The common pathology is renal artery stenosis due to atheromatous plaques.

The narrowing may be in one or both renal arteries. The plaques may be only segmental or in multiple areas, commonly involve the proximal third of the artery. The plaques develop the same way as in the coronary arteries. The risk factors are diabetes, high BP, high cholesterol, obesity, cigarette smoking, a sedentary lifestyle, and runs in a family.

Other causes of renal artery diseases are Congenital stenosis, Renal artery thrombosis, emboli, aortic dissection, A-V malformation, and aneurysm of the abdominal aorta.

In young females:

Fibromuscular dysplasia. This condition is largely confined to females of childbearing age. The condition may run in families. The medium size arteries are involved. Common sites are renal, intracranial, face and abdominal. The distal 2/3rd of the renal artery shows dysplasia. The changes may be confined in one or all three layers of the arterial wall. Bead-sized aneurysms are seen in cerebral branches of carotid arteries.

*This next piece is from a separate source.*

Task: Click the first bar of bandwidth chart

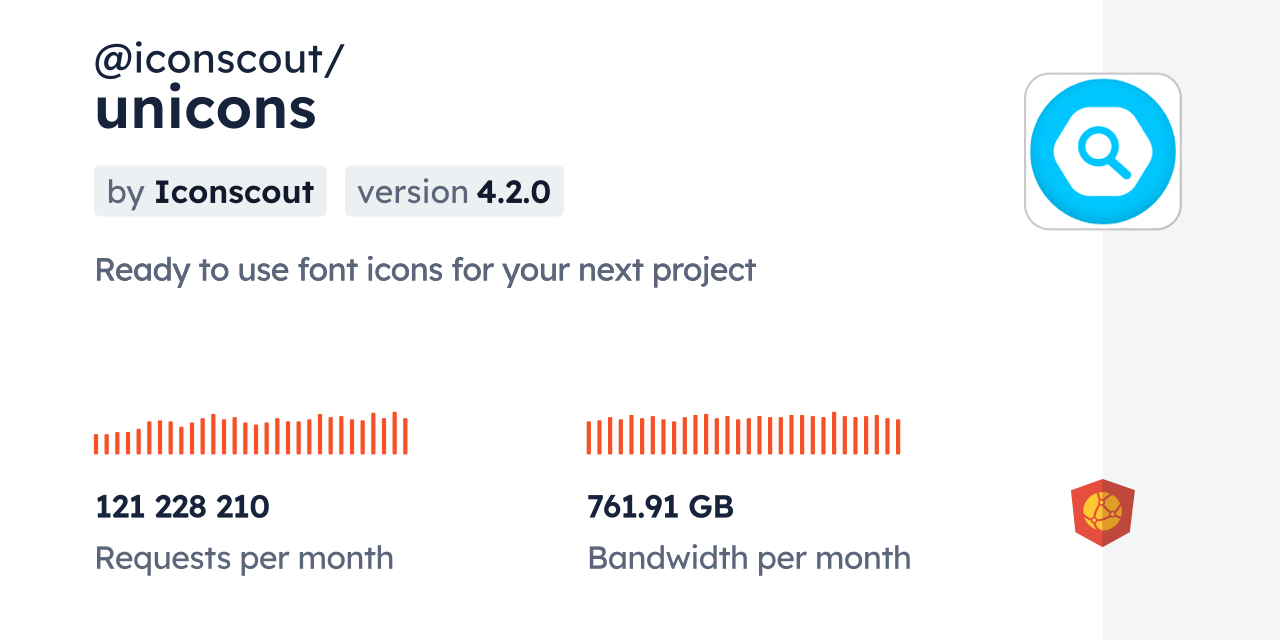Action: (x=589, y=438)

Risk factors are female hormones, the higher incidence of methysergide use in migraine, cigarette smoking, alpha 1 antitrypsin deficiency, cystic medial necrosis, neurofibromatosis, coarctation of the aorta and Ehler-Danlos syndrome.

The patients with fibromuscular hypoplasia are mostly symptoms free. A cerebrovascular episode like TIA, (transient ischemic attack) or subarachnoid hemorrhagic may lead to a diagnosis of fibromuscular dysplasia of the renal artery.

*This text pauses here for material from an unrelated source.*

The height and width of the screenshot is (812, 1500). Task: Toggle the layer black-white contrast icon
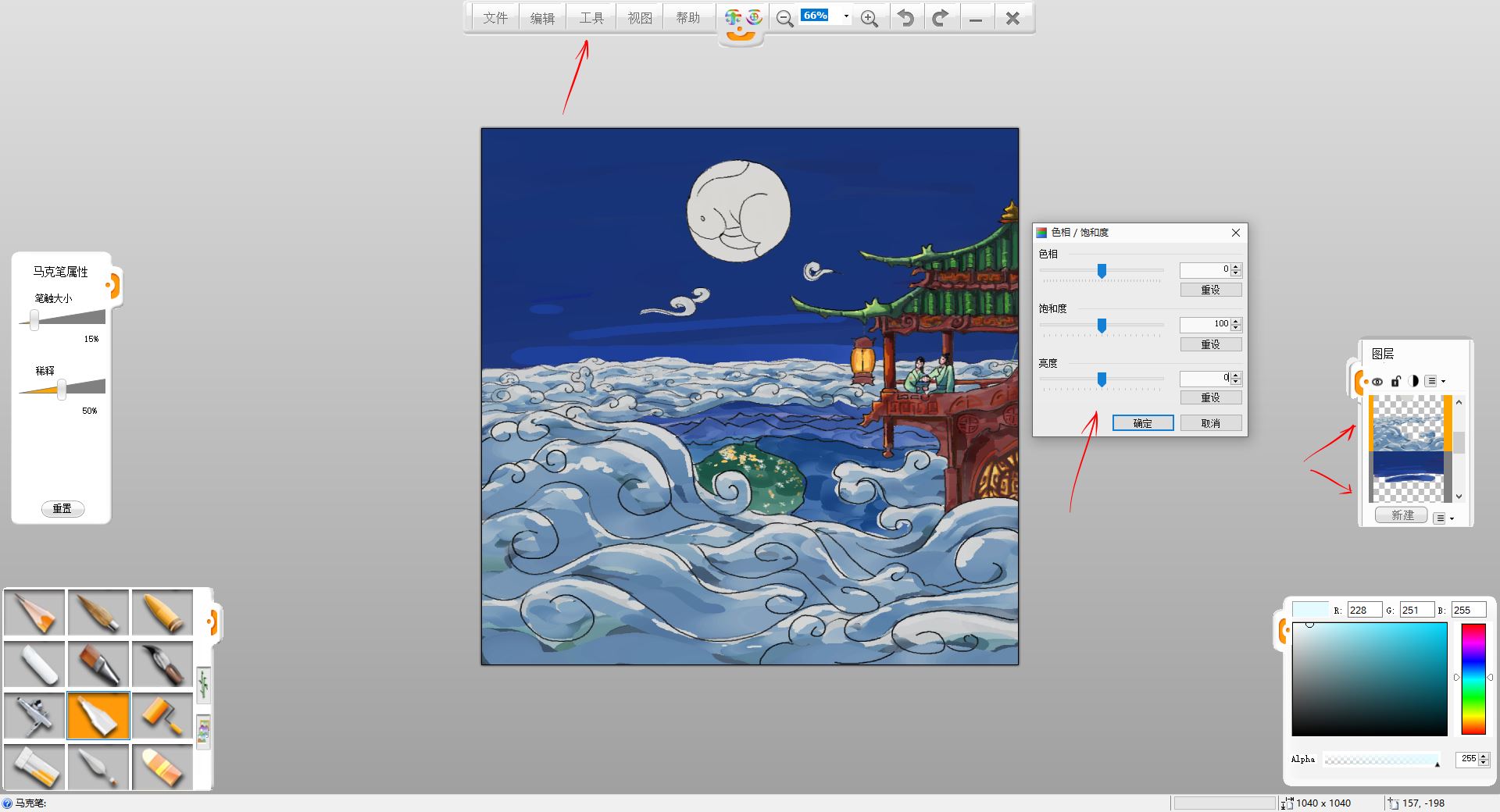(1413, 382)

2. Renal parenchymal diseases cause hypertension.

Almost all inflammatory diseases of the kidneys raise BP.  A few common conditions are: -

Polycystic disease of the kidney. Glomerulonephritis.

Polycystic disease of the kidney is the most common hereditary kidney disease in adults causing hypertension and other complications. It is inherited as a dominant mode, and the expression of the defective gene penetration is variable. In children, the disease is much less aggressive and provides a better prognosis.

Glomerulonephritis is generally due to post-streptococcal pharyngitis, also seen in secondary to Bacterial endocarditis, Hepatitis B, hepatitis C, HIV infection and now COVID-19. Other less common causes are autoimmune glomerulonephritis. Lupus, Goodpasture syndrome, IgA nephropathy, Diabetic microvascular disease,

Investigation and Diagnosis:

The renal parenchymal disease is evident by the presence of protein, RBC, red cell casts and granular casts in the urine. If active infection is present, an increased number of WBCs and WBC casts are detected in urine. Further tests, including IgG, IgA and other serological tests are generally required for the determination of the etiology in individual cases. In most cases, needle biopsy of the kidney and special immunological staining is required to properly direct medical therapy and evaluate prognosis.

Renovascular disease is detected by an Ultrasonography of the abdomen. It is a noninvasive test and can easily detect abdominal aortic aneurysm, dissection of the aorta, atheromatous changes and fibromuscular dysplasia. The new generation Doppler ultrasound study gives flow and degree of stenosis. In case the presence of gas in the bowel interferes with the ultrasound study, MRI is an excellent alternative. The functional status of kidneys is determined by serum creatinine, urinary creatinine and GFR, electrolytes. Radio-opaque dye administration is held off till a definite surgery is planned. In a situation that is likely to be associated with vascular abnormalities of the brain and other vital organs, then a whole body angiogram may be completed before surgery.

Treatment:

Renal artery stenosis is treated by angioplasty and stent placement. This is the preferred treatment for fibromuscular dysplasia and a stent often is not needed.

Resection, repair and Dacron graft are used based on the nature of the pathology. In unilateral and atrophic kidney nephrectomy is indicated. Post-surgery prognosis is very good for children and young individuals.